EXERCISE DIRECTIONS :: Tell me how many lines in the data include "user", and keep the reply to that number.

DATA FOR THIS EXERCISE ::
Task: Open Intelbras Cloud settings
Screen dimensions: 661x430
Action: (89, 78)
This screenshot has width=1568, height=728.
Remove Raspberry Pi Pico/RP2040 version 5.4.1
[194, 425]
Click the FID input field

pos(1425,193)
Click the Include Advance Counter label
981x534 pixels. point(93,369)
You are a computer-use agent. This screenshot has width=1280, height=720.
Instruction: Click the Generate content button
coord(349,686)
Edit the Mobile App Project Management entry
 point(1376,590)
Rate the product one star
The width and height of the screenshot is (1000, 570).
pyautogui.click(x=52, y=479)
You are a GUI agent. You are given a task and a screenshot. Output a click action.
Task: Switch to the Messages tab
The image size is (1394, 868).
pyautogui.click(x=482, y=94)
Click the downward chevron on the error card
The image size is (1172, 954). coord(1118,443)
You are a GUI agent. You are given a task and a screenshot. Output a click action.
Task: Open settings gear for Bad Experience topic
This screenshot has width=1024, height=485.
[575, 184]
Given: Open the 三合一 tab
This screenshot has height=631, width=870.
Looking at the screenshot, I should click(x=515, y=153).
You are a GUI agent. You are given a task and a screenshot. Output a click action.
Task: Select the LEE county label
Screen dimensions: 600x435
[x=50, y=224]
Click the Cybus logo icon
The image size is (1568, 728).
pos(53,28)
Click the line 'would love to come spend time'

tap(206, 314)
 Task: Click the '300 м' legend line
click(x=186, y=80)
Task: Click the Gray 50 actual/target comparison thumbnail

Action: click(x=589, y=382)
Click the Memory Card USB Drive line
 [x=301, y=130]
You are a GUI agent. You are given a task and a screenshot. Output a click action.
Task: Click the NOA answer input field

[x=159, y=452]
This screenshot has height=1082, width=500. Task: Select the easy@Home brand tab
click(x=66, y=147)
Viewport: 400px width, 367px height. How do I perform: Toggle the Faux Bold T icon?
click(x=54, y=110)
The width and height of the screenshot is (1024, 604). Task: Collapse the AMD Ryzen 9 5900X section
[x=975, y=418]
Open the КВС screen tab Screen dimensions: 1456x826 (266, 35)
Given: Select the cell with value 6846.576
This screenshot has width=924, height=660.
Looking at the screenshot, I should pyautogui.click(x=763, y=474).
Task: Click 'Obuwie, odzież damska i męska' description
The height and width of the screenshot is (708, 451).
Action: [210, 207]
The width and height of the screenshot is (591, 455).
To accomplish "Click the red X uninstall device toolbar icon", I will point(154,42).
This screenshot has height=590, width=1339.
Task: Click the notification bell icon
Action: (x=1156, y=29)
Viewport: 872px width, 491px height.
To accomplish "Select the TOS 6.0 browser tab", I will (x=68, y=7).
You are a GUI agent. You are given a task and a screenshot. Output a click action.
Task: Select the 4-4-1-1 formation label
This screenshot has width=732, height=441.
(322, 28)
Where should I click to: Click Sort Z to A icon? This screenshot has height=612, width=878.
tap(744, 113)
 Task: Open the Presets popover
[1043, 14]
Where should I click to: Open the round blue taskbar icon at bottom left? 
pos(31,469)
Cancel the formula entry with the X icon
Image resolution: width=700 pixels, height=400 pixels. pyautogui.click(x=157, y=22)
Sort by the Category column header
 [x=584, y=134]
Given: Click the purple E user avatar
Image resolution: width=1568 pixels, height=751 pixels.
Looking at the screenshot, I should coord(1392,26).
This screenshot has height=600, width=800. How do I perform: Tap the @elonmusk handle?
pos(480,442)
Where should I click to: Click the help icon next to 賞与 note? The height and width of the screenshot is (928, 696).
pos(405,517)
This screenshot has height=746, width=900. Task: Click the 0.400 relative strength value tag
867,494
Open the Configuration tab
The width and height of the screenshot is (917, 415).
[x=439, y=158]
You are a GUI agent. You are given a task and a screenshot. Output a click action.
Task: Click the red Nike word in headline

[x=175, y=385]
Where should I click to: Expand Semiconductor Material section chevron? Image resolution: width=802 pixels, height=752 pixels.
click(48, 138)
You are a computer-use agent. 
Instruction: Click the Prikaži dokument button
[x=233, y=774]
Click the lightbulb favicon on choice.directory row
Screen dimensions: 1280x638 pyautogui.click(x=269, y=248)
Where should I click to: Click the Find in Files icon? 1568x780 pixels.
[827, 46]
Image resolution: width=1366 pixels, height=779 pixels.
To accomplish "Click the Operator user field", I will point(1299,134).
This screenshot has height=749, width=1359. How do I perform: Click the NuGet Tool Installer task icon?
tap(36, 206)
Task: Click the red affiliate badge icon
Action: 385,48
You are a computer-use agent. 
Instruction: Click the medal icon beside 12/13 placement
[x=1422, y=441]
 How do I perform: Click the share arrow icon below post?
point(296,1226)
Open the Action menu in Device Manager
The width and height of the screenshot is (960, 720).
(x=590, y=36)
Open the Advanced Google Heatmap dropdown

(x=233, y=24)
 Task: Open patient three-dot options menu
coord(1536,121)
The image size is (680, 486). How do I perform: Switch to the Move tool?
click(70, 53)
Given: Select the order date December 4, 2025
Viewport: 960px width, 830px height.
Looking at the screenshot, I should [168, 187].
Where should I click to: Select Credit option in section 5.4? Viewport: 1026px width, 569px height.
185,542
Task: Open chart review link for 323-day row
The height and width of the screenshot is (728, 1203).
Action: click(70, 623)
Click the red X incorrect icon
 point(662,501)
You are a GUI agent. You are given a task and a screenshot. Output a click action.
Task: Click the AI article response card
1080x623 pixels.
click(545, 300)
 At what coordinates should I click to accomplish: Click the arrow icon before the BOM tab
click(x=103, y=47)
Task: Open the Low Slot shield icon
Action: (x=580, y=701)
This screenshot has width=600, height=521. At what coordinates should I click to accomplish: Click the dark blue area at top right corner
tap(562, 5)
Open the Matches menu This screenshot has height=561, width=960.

YOUR RESPONSE :: 2